As part of our research effort, we also continue to work on a novel optimization tool that, when used in combination with the model, can help in deciding how to select better plans. As soon as our rigorous modeling, simulation and analysis approach matures, our next step is to go beyond the simple simulation and analysis of a response plan in order to directly search for “optimal” plans that can efficiently manage a crisis. A large scale emergency plan naturally involves multiple objectives: minimize the number of casualties (affected people), fatalities (mortalities), the average ill-health of the total population, average waiting time at the hospitals, etc., and maximize the average time taken by a person to die (so as to increase the chance for external help to arrive), utilization of resources at different locations (so that no one location runs out of critical resources), etc. There are also tangible economic, legal and ethical issues in disaster management, which stipulate many different classes of objective functions. NYU’s PLAN C models provide as their output the individual traces of all its agents and statistical information about the time-course of the global behavior. In this context, planning can be seen as the problem of adjusting the controllable parameters in the interaction between different classes of agents (hospitals, persons, on-site responders, ambulances, etc.) and available resources, in order to moderate the negative consequences of a catastrophic event.

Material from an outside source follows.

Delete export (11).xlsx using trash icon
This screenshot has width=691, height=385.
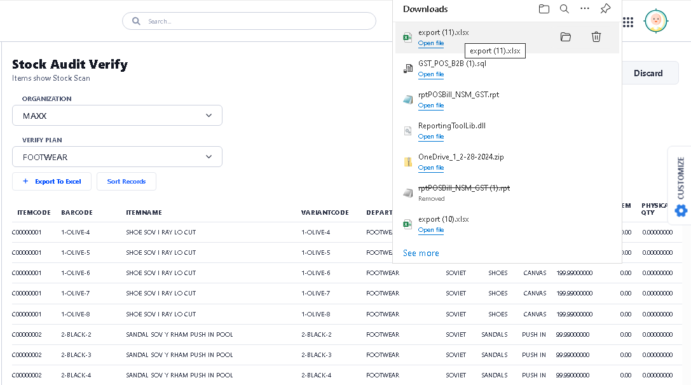[x=596, y=37]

The emergency response planning problem is formulated by PLAN C as a multi-objective optimization problem where the input parameters of the model are the decision variables and the criteria for plan evaluation are the output objectives of the system. Multi-objective evolutionary algorithms have been explored to effectively tackle this problem, in order that suitable Pareto optimal plans can be generated automatically [NMM06].
This research effort has benefited by the generous support from the US Department of Homeland Security through a research Grant # 2204-GT-TX-0001.